[Dataset]
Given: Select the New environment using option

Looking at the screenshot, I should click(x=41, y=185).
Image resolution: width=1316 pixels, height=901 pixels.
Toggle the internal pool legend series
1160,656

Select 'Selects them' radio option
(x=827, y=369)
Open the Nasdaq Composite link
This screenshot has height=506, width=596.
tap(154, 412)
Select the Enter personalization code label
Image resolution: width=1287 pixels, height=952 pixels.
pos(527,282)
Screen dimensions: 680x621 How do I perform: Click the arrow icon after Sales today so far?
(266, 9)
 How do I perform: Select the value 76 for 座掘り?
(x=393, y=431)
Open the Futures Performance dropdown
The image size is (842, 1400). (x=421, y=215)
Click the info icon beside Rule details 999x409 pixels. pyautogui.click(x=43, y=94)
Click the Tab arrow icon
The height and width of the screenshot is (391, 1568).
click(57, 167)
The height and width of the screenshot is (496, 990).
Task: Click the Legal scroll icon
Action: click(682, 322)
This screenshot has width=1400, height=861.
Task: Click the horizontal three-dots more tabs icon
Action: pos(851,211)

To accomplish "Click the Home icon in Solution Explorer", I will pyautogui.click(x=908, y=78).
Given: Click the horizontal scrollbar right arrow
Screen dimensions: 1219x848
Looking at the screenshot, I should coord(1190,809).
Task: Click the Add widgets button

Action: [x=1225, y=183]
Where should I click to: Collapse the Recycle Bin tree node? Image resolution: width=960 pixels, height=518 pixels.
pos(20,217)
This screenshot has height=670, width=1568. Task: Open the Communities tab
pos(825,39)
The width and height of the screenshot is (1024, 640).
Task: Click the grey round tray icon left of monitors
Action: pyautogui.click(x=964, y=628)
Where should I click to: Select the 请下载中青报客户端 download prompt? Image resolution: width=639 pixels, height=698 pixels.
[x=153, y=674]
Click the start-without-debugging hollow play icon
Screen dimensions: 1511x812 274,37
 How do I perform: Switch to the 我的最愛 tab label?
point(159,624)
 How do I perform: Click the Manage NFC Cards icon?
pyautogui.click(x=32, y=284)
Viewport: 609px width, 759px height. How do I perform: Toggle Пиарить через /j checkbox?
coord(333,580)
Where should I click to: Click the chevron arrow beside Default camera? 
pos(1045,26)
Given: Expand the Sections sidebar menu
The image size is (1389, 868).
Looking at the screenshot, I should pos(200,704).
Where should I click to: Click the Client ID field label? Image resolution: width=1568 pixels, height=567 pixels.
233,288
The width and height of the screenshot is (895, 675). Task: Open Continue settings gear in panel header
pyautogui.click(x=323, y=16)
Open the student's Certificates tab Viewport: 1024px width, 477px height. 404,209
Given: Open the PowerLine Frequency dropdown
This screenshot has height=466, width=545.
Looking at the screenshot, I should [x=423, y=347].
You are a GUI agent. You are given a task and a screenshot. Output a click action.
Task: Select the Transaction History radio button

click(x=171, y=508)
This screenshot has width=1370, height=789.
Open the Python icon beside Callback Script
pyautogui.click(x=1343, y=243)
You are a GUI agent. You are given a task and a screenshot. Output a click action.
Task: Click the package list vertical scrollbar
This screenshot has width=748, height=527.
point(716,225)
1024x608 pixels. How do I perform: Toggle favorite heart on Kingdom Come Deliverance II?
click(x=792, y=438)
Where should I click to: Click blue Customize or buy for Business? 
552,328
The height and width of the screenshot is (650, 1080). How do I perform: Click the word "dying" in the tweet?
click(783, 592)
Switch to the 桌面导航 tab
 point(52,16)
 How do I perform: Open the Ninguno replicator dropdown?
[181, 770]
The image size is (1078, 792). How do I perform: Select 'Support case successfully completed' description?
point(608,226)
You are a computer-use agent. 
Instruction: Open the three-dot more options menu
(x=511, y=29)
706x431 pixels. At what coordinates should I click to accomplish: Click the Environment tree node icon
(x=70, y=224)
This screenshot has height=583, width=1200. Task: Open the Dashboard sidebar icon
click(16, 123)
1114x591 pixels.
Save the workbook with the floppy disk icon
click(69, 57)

[Do this] Please show each line of the material above that contains the string "radio". Case counts.

[Output below]
Select 'Selects them' radio option
Task: Select the Transaction History radio button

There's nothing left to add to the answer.